* Supplied data

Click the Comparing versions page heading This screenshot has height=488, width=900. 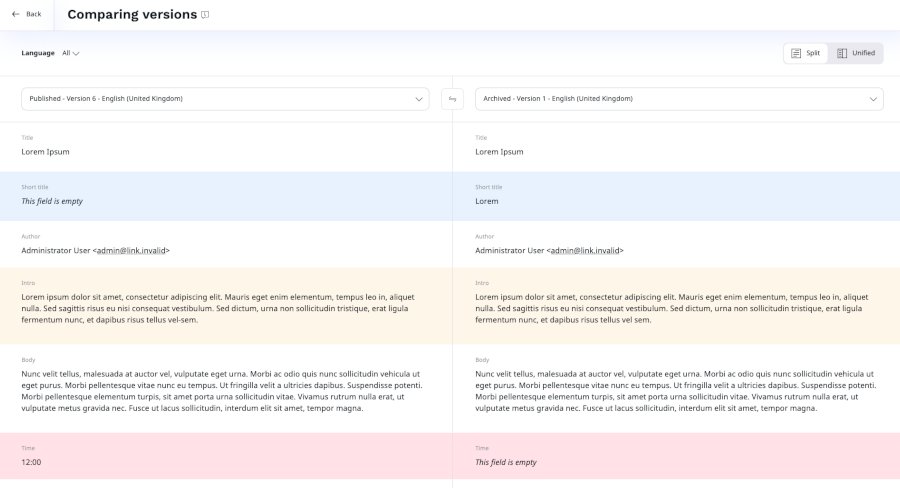tap(132, 15)
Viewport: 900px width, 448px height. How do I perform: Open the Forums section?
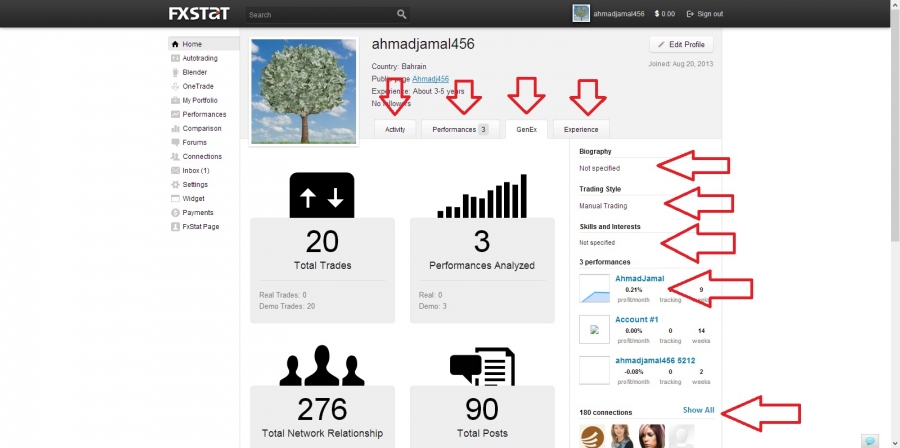(193, 142)
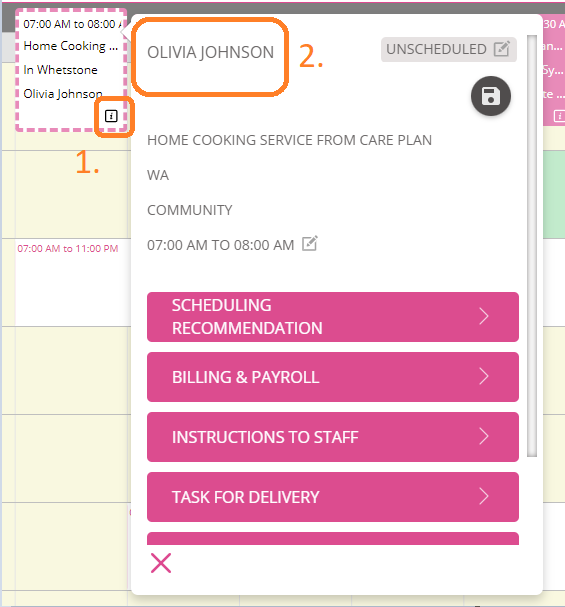
Task: Edit the Unscheduled status pencil icon
Action: [x=502, y=49]
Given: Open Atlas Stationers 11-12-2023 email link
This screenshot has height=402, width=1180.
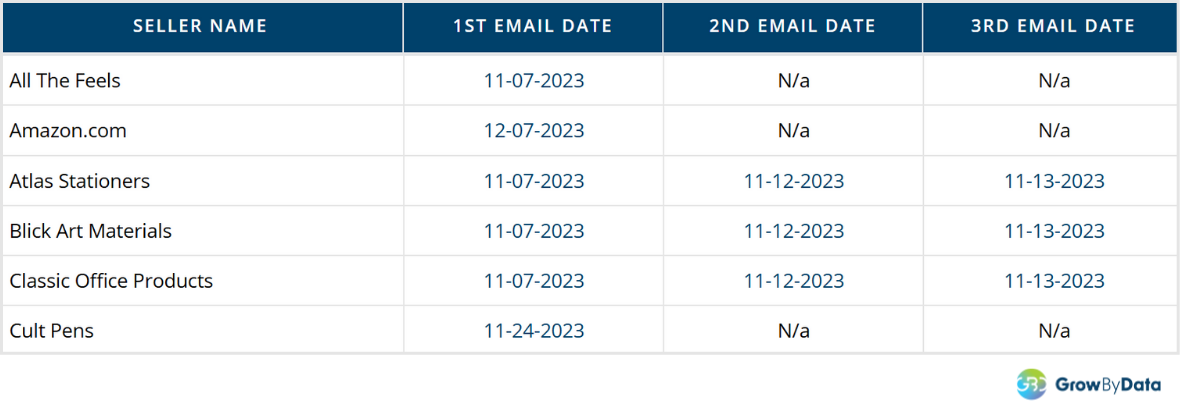Looking at the screenshot, I should coord(794,181).
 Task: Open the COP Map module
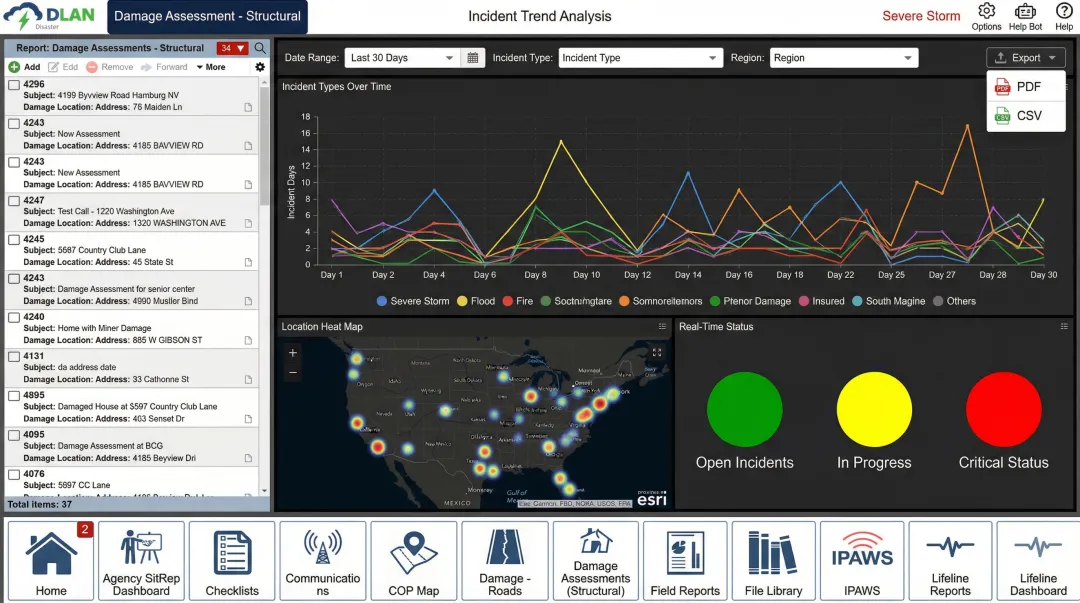pyautogui.click(x=413, y=561)
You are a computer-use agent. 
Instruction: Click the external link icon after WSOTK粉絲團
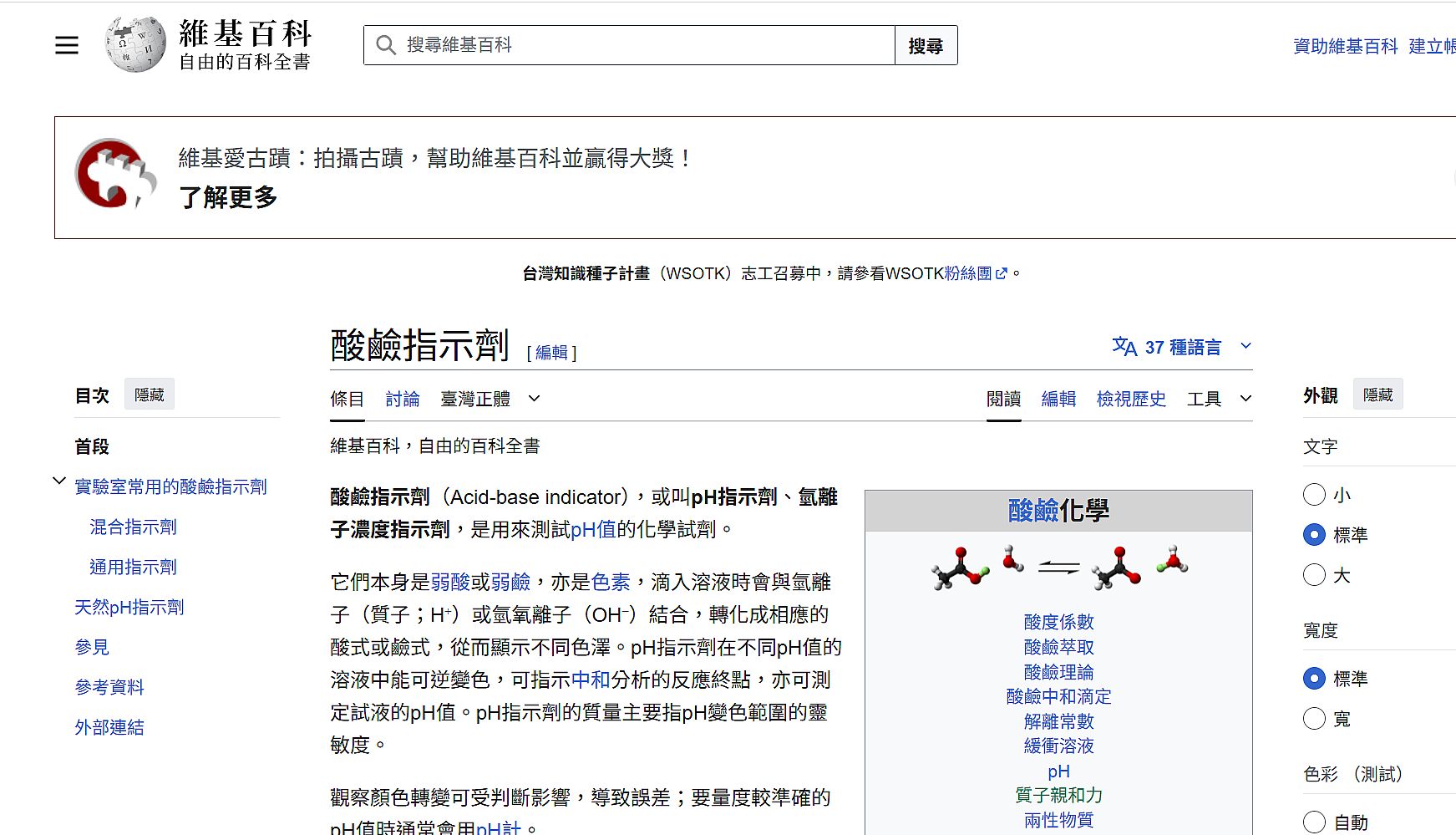point(1002,273)
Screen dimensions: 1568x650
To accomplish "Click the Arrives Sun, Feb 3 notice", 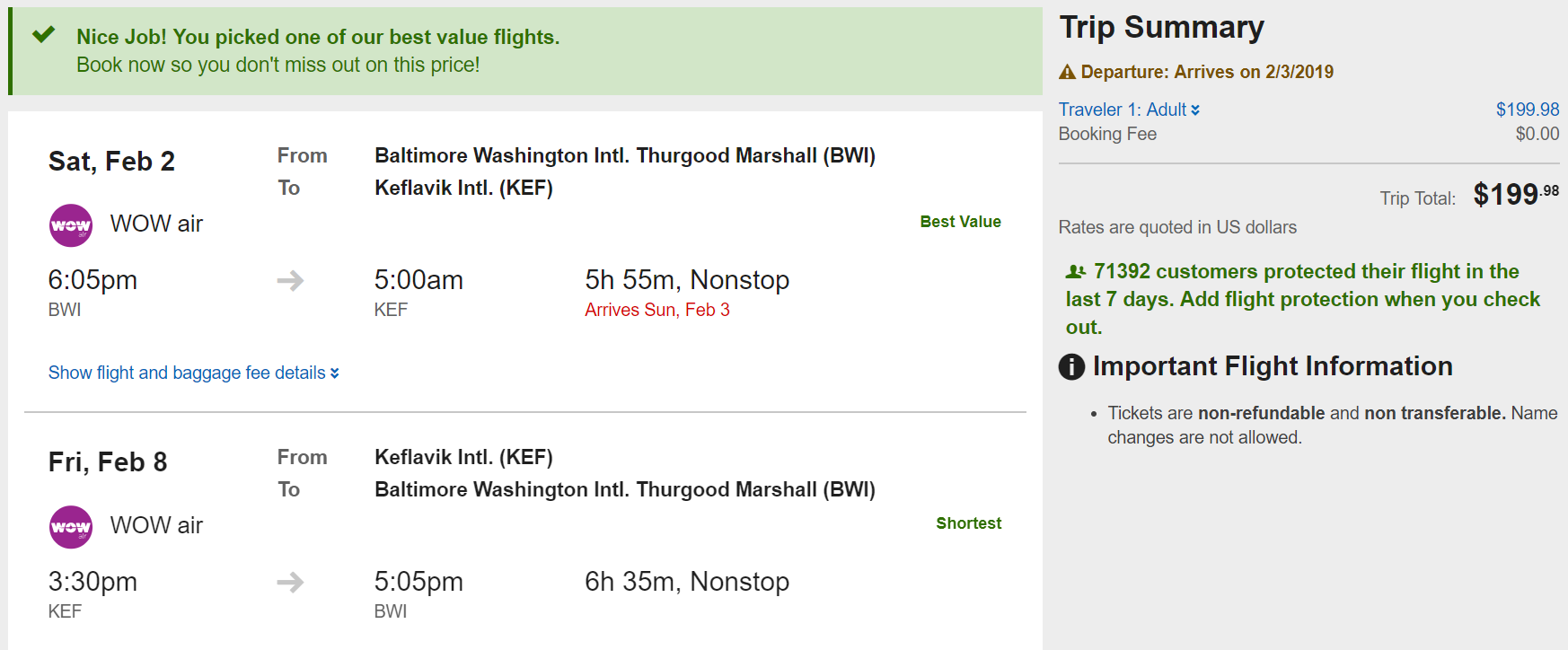I will 656,310.
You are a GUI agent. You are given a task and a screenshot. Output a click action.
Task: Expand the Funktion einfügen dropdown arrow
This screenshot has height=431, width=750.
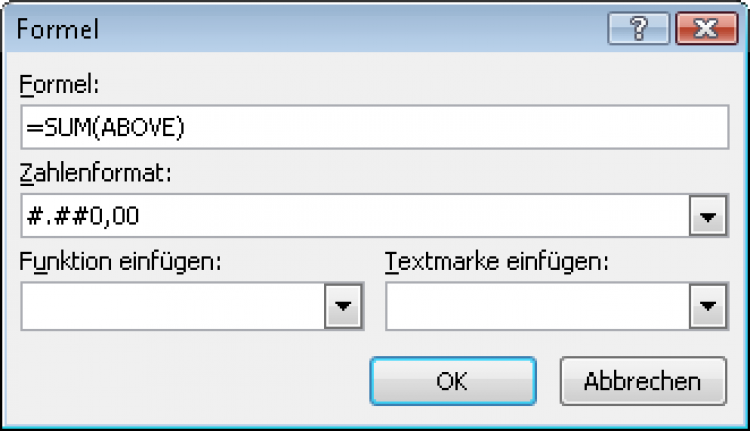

* How to complete this task
Everything from the line containing "Task: Expand the" through the end of the data should be printed exactly, line for line, except the pictures.

* Response
Task: Expand the Funktion einfügen dropdown arrow
This screenshot has height=431, width=750.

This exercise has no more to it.